The final scene, showing Betty Jo singing in a bar, was originally written for another episode, but Harjo felt that "it ended up not working in that part." But he felt it was important to include it, "Betty Jo gets away, but internally, she doesn't, and I needed to show that. She's back in her spot, and she's trying to be the rodeo queen still, but she can't help but feel the undercurrent beneath the words she's singing. It's funny, it's sad, it's beautiful, it's heartbreaking. And that's the show, you know?"

==Reception==
===Viewers===
In its original American broadcast, "The Sensitive Kind" was seen by an estimated 0.187 million household viewers with a 0.02 in the 18–49 demographics. This means that 0.02 percent of all households with televisions watched the episode. This was a slight increase in viewership from the previous episode, which was seen by an estimated 0.166 million household viewers with a 0.03 in the 18–49 demographics.

===Critical reviews===
"The Sensitive Kind" received highly positive reviews from critics. Saloni Gajjar of The A.V. Club wrote, "On a micro level, is this Donald's blatant bid to secure votes without the specter of Frank and his associates over his head? Yes. But on a macro level, Harjo and the show's writers' room reflect on centuries of trauma, resilience, and kinship of the Indigenous community."

Amanda Whitting of Vulture gave the episode a 4 star out of 5 rating and wrote, "The finale suggests that he's the tissue that will connect season one to The Lowdowns Chapter 2, provided the series is justly renewed. This makes perfect sense to me. My appetite for more Lee is low, but Harjo's Tulsa — cynical and lively at the same time — simmers with more to say."

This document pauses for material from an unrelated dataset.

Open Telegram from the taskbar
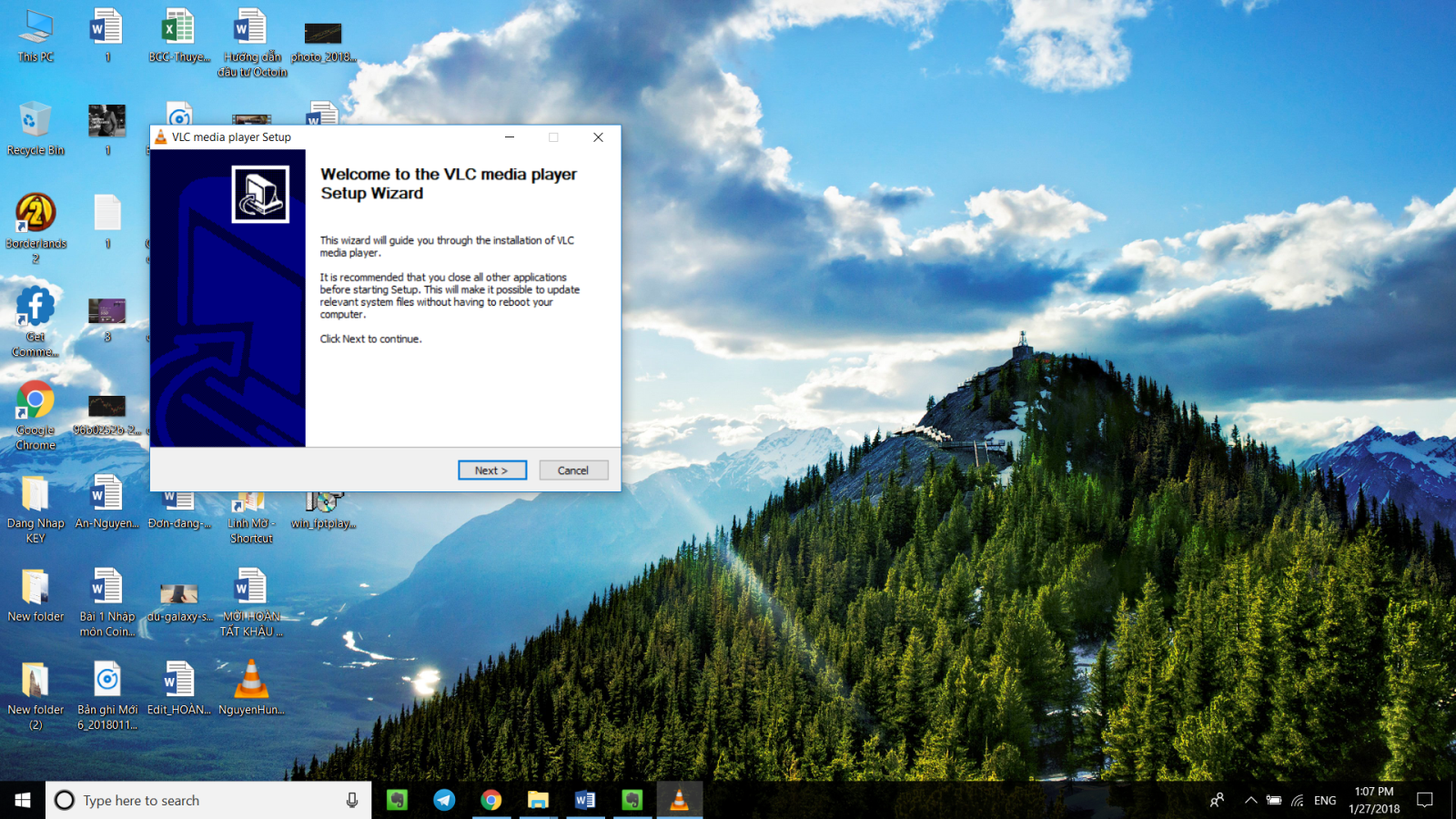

Judy Berman of TIME wrote, "I came out of The Lowdown not just persuaded, but also moved by Harjo's case for “the sensitive kind.” The evil of plunderous bigots, whether they happen to be the so-called pioneers of centuries past or the white separatist fanatics of today, may be eternal — but so is goodness." Sean T. Collins of Decider wrote, "Wow. Wow. It's a pretty good sign for a season finale when you have to repeat the word “wow” for emphasis to describe it, right? But I don't know how else to put it. This episode of The Lowdown, by my estimation, contains one of the year's funniest scenes and one of the year's most ruthless and unflinching endings."

Tori Preston of Pajiba wrote, "It's a tidy ending, tied up far neater than I expected, but it was satisfying precisely because it cut its optimism with the same messy, complicated humanity the show has always run on." Greg Wheeler of The Review Geek gave the episode a 3 star out of 5 rating and wrote, "So The Lowdown rolls round with a finale that finally sheds light on everything that's been happening and wraps the case up with a neat little bow. Turns out they didn't need the Will after all. Lee just needed a sit-down with Donald to turn him around."